Une tache est une information, pas un défaut de peinture
La plupart des gens découvrent l'humidité par une tache : une auréole brune en bas d'un mur, un voile noir dans l'angle d'une chambre, une poudre blanche qui revient sur la brique de la cave. Le réflexe est de repeindre. Deux mois plus tard la tache est revenue, un peu plus large, et on a perdu une saison.
Nous faisons l'inverse. Nous lisons la tache avant de la faire disparaître, parce que sa forme, sa hauteur et sa couleur désignent presque toujours une cause précise. Une auréole qui s'arrête net à un mètre du sol ne raconte pas la même histoire qu'un voile diffus derrière une armoire, et les deux ne se traitent pas de la même façon.
Ce que la forme d'une tache indique
- Une bande basse et régulière, au bord net : remontée par capillarité.

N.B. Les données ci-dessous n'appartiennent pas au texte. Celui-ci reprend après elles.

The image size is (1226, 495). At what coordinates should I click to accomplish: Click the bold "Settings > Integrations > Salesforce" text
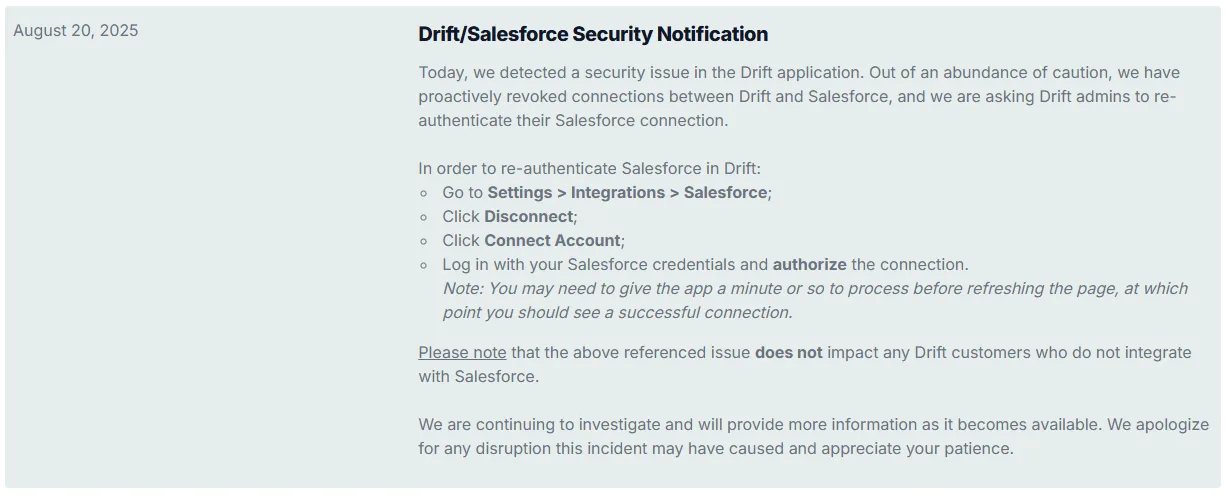tap(627, 193)
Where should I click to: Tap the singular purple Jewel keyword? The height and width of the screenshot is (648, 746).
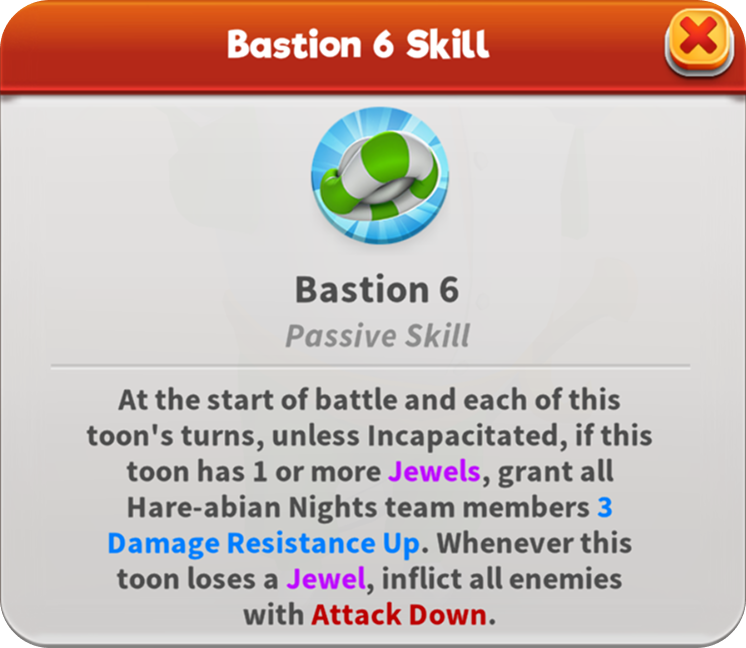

- Un voile noir dans un angle froid : condensation et défaut de ventilation.
- Une auréole ronde qui s'élargit vers le haut : infiltration ponctuelle.
- Une poudre blanche qui repousse après nettoyage : salpêtre, donc sels remontés.
- Une trace le long d'une descente d'eau : rejet de gouttière, pas un mur malade.
Pourquoi le relevé passe avant le prix
Traiter une condensation avec une injection résine ne sert à rien, et traiter une remontée avec un extracteur d'air non plus. Tant que la cause n'est pas nommée, un devis n'est qu'une hypothèse chiffrée. Nous mesurons d'abord, nous écrivons la cause, puis nous chiffrons le traitement qui lui correspond.